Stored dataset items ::
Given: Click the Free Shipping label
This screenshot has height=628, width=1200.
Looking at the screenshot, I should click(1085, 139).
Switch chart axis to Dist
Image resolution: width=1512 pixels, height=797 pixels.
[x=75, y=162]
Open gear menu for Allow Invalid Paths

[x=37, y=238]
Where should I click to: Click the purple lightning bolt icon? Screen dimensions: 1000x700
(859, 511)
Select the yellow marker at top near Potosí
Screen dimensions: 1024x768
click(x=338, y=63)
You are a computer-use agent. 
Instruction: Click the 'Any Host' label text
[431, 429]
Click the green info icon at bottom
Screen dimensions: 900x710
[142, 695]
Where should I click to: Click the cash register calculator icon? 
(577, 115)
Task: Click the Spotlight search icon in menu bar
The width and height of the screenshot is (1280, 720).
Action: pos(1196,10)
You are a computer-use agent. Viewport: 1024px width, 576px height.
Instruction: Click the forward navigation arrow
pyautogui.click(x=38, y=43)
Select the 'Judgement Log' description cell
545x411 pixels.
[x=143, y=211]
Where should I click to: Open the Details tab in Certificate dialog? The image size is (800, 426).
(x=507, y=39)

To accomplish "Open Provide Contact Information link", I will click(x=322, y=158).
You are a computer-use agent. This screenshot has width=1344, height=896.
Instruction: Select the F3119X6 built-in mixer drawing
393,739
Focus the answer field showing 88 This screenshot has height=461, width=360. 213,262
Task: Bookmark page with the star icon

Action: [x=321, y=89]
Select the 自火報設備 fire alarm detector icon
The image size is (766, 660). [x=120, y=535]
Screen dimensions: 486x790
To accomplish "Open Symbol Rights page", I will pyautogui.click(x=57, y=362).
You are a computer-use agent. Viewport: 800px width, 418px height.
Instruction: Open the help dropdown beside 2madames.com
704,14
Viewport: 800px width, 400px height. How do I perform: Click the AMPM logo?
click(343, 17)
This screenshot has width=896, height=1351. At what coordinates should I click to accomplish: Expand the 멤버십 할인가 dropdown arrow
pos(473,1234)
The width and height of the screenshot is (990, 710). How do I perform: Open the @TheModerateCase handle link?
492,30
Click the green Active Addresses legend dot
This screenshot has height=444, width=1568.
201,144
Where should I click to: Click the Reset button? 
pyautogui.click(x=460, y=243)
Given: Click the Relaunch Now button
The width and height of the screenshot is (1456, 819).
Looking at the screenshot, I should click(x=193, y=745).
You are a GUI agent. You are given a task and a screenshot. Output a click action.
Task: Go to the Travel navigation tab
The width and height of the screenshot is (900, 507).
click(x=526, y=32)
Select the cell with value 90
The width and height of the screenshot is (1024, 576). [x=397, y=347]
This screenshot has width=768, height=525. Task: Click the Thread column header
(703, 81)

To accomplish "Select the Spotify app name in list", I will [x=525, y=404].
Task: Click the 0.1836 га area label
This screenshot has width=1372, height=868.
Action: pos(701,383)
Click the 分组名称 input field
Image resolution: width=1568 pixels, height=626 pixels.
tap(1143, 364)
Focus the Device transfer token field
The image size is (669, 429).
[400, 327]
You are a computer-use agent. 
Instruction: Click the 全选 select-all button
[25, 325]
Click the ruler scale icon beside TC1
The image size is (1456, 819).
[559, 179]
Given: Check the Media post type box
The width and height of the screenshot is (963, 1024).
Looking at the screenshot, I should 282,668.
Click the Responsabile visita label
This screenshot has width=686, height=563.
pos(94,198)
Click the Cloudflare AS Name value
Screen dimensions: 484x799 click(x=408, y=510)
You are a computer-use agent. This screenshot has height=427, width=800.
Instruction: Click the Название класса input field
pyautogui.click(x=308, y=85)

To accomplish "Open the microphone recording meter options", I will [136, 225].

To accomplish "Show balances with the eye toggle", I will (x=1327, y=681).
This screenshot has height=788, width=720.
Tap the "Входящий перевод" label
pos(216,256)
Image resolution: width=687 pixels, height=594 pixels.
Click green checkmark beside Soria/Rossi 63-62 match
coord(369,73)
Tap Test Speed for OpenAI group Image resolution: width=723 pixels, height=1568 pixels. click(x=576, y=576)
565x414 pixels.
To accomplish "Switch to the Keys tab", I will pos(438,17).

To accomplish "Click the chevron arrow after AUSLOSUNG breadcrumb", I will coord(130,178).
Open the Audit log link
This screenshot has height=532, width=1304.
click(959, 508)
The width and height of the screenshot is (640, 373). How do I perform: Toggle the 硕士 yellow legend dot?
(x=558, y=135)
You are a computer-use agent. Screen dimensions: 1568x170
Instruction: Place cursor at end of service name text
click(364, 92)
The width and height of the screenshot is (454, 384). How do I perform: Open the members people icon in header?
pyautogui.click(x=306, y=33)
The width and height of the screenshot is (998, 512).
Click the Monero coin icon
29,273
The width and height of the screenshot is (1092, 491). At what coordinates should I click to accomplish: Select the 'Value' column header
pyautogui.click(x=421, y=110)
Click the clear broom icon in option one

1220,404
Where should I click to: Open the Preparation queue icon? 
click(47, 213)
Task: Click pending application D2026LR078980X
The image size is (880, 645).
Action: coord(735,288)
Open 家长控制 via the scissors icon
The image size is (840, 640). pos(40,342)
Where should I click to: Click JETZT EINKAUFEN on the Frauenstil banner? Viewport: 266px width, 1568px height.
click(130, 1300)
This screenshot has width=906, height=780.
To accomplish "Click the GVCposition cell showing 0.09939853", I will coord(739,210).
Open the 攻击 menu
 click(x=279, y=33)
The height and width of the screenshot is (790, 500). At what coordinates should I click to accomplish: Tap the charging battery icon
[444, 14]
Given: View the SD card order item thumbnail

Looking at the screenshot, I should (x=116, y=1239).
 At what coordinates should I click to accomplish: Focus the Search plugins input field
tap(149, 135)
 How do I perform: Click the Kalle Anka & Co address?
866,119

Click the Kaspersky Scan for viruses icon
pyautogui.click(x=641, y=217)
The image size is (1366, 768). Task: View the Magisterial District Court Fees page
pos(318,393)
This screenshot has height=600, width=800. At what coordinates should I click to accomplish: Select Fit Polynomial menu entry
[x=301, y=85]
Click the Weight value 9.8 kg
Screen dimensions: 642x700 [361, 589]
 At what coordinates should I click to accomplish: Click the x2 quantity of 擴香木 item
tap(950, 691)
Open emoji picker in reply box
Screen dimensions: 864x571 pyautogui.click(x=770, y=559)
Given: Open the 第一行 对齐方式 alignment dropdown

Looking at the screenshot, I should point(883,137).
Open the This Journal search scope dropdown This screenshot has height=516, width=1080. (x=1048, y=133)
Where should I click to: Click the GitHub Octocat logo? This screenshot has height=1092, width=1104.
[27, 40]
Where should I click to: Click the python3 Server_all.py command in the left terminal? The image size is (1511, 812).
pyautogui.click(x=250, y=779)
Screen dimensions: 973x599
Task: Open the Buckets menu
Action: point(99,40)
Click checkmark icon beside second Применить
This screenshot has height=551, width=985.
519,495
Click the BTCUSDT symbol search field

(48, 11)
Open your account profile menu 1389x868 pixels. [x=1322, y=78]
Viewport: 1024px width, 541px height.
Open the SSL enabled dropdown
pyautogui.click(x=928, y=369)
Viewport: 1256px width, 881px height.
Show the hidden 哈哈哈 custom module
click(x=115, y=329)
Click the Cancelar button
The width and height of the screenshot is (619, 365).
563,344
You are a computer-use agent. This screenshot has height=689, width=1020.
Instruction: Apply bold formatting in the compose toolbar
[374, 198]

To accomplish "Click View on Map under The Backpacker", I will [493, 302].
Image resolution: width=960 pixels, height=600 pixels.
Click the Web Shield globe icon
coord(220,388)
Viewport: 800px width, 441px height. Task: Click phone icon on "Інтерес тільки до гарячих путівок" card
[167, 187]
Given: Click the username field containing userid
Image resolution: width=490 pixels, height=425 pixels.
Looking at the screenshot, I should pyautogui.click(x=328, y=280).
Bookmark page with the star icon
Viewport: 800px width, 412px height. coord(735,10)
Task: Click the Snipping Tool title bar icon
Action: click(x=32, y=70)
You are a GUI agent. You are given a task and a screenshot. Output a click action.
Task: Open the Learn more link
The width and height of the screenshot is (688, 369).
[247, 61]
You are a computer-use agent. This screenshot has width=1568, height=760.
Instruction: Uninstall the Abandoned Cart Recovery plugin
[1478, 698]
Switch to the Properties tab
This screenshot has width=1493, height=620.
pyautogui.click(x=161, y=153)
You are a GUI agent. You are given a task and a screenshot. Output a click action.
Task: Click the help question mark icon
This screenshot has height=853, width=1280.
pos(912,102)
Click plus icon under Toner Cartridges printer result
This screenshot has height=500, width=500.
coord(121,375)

PROBLEM DETAILS :: Only the lines containing "will" are needed; copy each of them from the data.

RESULT FOR THIS TASK ::
To accomplish "Open Provide Contact Information link", I will click(x=322, y=158).
To accomplish "Open Symbol Rights page", I will pyautogui.click(x=57, y=362).
To accomplish "Select the Spotify app name in list", I will [x=525, y=404].
To accomplish "Open the microphone recording meter options", I will [136, 225].
To accomplish "Show balances with the eye toggle", I will (x=1327, y=681).
To accomplish "Switch to the Keys tab", I will pos(438,17).
To accomplish "Click the chevron arrow after AUSLOSUNG breadcrumb", I will coord(130,178).
To accomplish "Click the GVCposition cell showing 0.09939853", I will coord(739,210).
To accomplish "Click View on Map under The Backpacker", I will [493, 302].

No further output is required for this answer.